# Turncrafter Pro belt



## glycerine (Jan 13, 2010)

I'm not seeing much info on replacement belts for the Turncrafter Pro.  I bought one of these lathes used and while the belt that's installed looks good, I don't want to be without one just in case.  Is this a universal belt?  Any info would be appreciated.  Thanks...


----------



## rjwolfe3 (Jan 13, 2010)

I'm not sure. Mine came with an extra one but I haven't had to change one yet. Had the lathe for 2-3 years now.


----------



## surveyzo (Jan 13, 2010)

You should have recieved an extra w/ your order. But if you didn'nt, when you make your next order put the belt # in the comments box. You'll find the # in the owners manual. They don't show the parts online. They're 5 bucks.


----------



## glycerine (Jan 13, 2010)

surveyzo said:


> You should have recieved an extra w/ your order. But if you didn'nt, when you make your next order put the belt # in the comments box. You'll find the # in the owners manual. They don't show the parts online. They're 5 bucks.


 
I bought it used from someone else and they misplaced the belt.  I do believe that I have the owner's manual though, so I'll take a look in there.  Thanks.


----------



## jleiwig (Jan 14, 2010)

http://www.pennstateind.com/library/TCLPROVS_man2.pdf


----------



## jleiwig (Jan 14, 2010)

Ztcl3-26 drive belt


----------



## glycerine (Jan 14, 2010)

jleiwig said:


> http://www.pennstateind.com/library/TCLPROVS_man2.pdf


 


jleiwig said:


> Ztcl3-26 drive belt


 
Thanks.  I also contacted Penn State Industries through their website and they gave me this info:

"THE DRIVE BELT IS AVAILABLE. THE PART # IS: ZTCL3-26. THE COST 
IS: $5.00 EA.

THIS ITEM .MAY NOT BE ON LINE AT THIS TIME. YOU CAN CALL OUR CUST SERVICE
AT 1 800 377 7297 BETWEEN THE HOURS 
OF 8AM TO 5PM EST MON -- FRI,
TO PLACE AN ORDER.

NOTE: A FEW MONTHS AGO, SOMEONE PASSED ON A GOOD TIP TO ME. IF YOU
INSTALL 2 BELTS PER BELT CHANGE (KEEPING THE X-TRA BELT SECURELY
FASTENED TO THE INSIDE OF THE HEADSTOCK HOUSING WITH A SMALL CABLE
TIE), ALL YOU HAVE TO DO ON THE NEXT BELT CHANGE IS CUT OUT THE BAD BELT
AND INSTALL THE NEW 1, AND CONTINUE WORKING."


----------



## rjwolfe3 (Jan 14, 2010)

Hey I like that tip! I may do that if I ever wear this belt out.


----------



## jleiwig (Jan 14, 2010)

rjwolfe3 said:


> Hey I like that tip! I may do that if I ever wear this belt out.


 
Not sure that's possible.  The thing looks indestructable.


----------



## rjwolfe3 (Jan 14, 2010)

jleiwig said:


> Not sure that's possible.  The thing looks indestructable.
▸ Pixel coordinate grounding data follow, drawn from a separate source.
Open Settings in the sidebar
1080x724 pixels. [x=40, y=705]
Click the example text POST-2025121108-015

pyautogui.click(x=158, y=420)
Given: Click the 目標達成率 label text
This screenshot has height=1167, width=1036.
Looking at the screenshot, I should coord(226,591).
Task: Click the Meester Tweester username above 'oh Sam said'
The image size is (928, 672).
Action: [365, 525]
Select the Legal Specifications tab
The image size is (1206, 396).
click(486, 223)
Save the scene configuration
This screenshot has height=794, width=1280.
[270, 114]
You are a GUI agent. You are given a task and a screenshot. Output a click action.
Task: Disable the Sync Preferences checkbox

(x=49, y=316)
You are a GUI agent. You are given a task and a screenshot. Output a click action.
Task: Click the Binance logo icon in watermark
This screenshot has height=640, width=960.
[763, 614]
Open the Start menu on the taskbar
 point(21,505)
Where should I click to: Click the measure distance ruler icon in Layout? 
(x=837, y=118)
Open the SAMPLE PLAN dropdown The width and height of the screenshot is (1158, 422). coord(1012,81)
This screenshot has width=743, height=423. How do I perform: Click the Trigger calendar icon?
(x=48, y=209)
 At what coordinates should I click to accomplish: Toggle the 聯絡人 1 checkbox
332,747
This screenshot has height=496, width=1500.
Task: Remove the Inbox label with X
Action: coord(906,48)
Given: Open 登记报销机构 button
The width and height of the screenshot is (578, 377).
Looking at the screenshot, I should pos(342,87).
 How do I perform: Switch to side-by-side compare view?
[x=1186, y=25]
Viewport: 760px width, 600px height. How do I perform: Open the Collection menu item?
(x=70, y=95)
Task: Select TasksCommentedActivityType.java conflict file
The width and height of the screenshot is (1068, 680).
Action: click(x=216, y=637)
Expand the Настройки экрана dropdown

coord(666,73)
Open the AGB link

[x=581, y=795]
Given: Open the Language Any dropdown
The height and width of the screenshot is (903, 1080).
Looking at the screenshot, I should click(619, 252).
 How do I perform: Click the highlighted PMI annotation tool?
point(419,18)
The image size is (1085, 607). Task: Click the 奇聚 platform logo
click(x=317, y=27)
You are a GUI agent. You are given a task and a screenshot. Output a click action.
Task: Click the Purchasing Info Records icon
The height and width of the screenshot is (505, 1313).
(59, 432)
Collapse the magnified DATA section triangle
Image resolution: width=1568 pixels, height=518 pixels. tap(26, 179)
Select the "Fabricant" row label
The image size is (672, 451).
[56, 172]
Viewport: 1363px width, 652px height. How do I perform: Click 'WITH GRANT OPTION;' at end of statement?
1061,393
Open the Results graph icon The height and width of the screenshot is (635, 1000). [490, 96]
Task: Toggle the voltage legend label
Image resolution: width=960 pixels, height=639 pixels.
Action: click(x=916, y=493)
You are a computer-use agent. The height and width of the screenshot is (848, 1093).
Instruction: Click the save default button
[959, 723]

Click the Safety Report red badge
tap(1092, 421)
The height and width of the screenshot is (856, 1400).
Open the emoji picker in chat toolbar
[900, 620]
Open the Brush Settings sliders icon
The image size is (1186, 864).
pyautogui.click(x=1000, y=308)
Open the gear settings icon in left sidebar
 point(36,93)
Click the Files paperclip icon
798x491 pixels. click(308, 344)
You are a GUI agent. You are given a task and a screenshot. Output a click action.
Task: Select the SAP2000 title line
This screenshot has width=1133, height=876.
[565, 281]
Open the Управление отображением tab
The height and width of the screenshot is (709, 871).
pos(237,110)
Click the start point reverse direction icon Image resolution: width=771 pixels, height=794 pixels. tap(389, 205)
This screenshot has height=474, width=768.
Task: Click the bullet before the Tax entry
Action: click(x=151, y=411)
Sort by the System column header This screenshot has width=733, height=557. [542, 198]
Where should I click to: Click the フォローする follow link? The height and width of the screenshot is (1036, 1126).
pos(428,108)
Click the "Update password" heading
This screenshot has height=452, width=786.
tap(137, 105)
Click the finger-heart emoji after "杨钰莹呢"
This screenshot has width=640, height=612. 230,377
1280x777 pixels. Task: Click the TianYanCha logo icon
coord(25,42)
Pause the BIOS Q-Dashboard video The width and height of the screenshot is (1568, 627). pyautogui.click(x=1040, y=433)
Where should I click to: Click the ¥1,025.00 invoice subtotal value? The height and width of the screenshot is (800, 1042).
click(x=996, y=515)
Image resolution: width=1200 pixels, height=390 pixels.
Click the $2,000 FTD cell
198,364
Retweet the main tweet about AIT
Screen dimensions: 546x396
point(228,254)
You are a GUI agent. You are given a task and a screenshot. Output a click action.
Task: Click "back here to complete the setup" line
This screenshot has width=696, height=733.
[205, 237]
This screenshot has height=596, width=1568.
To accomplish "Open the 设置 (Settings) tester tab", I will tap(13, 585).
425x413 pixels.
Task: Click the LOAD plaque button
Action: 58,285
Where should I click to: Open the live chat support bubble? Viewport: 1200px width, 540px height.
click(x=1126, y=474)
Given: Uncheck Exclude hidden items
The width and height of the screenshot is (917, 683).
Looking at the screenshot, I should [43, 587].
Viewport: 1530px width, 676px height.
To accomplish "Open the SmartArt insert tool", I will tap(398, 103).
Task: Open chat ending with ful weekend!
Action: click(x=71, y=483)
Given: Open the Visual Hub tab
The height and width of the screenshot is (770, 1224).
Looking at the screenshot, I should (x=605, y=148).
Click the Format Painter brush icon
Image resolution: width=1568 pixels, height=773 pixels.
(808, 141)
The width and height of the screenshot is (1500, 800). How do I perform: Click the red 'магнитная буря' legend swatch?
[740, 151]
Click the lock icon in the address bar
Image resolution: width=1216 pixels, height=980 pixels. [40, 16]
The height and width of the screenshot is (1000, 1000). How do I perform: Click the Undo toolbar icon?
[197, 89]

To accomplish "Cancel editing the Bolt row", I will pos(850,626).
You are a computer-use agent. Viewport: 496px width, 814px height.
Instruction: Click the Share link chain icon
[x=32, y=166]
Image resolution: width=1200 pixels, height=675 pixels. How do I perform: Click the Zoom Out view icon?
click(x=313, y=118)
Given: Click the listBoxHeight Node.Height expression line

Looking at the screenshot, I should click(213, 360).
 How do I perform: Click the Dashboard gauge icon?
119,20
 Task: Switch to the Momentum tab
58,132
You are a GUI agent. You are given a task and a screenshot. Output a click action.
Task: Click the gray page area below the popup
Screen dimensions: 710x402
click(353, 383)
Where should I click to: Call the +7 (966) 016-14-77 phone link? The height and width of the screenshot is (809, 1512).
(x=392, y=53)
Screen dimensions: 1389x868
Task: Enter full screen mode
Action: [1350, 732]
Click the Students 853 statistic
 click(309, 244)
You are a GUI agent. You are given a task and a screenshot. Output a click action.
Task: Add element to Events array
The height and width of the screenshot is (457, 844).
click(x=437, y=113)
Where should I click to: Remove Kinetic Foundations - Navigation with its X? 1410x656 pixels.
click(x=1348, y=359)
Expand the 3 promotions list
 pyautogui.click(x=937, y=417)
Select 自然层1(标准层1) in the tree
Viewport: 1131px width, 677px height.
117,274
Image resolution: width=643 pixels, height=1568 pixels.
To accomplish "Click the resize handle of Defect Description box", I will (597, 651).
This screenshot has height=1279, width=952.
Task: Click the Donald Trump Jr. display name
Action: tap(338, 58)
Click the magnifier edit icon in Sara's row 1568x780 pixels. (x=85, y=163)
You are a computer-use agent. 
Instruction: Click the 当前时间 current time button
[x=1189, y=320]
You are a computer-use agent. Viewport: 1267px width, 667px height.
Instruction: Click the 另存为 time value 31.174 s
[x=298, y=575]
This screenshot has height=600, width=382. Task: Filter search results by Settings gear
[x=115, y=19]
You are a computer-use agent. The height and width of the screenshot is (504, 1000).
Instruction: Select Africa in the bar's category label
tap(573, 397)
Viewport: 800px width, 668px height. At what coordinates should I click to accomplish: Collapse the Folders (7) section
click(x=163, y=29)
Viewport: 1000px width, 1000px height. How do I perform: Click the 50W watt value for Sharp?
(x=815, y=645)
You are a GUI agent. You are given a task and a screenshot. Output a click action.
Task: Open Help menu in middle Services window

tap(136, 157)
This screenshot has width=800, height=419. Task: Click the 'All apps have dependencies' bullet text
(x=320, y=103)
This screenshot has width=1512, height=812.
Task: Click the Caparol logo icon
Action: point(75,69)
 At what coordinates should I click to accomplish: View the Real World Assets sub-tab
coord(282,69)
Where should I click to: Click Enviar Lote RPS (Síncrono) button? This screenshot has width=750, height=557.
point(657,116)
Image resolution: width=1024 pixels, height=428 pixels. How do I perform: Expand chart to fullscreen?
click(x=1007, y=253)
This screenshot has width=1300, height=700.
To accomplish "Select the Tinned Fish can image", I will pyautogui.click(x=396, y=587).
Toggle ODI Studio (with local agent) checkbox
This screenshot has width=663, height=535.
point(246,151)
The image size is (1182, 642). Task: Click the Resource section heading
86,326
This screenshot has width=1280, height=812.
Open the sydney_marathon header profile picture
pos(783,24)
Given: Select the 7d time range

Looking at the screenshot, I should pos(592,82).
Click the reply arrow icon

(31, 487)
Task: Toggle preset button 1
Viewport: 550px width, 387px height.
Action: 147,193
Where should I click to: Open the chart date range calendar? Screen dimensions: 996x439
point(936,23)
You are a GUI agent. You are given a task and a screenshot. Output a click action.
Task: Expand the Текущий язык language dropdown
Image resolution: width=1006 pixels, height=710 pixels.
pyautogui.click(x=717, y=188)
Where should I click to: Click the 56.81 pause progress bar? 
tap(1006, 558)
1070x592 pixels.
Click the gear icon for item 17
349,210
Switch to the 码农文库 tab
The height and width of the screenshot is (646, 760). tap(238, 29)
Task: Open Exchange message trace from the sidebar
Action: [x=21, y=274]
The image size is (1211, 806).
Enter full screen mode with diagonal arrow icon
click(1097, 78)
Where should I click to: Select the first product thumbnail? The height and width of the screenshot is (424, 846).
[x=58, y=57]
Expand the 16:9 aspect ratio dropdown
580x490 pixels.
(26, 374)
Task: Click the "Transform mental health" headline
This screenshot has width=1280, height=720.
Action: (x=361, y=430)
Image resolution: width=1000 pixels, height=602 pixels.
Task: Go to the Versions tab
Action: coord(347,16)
It might it you change pulleys often. But I never change them since I have the variable speed even though I am sure that is the wrong thing to do lol. I bet you could over tighten the motor and lead to premature failure as well.


----------



## KD5NRH (Jan 14, 2010)

jleiwig said:


> Not sure that's possible.  The thing looks indestructable.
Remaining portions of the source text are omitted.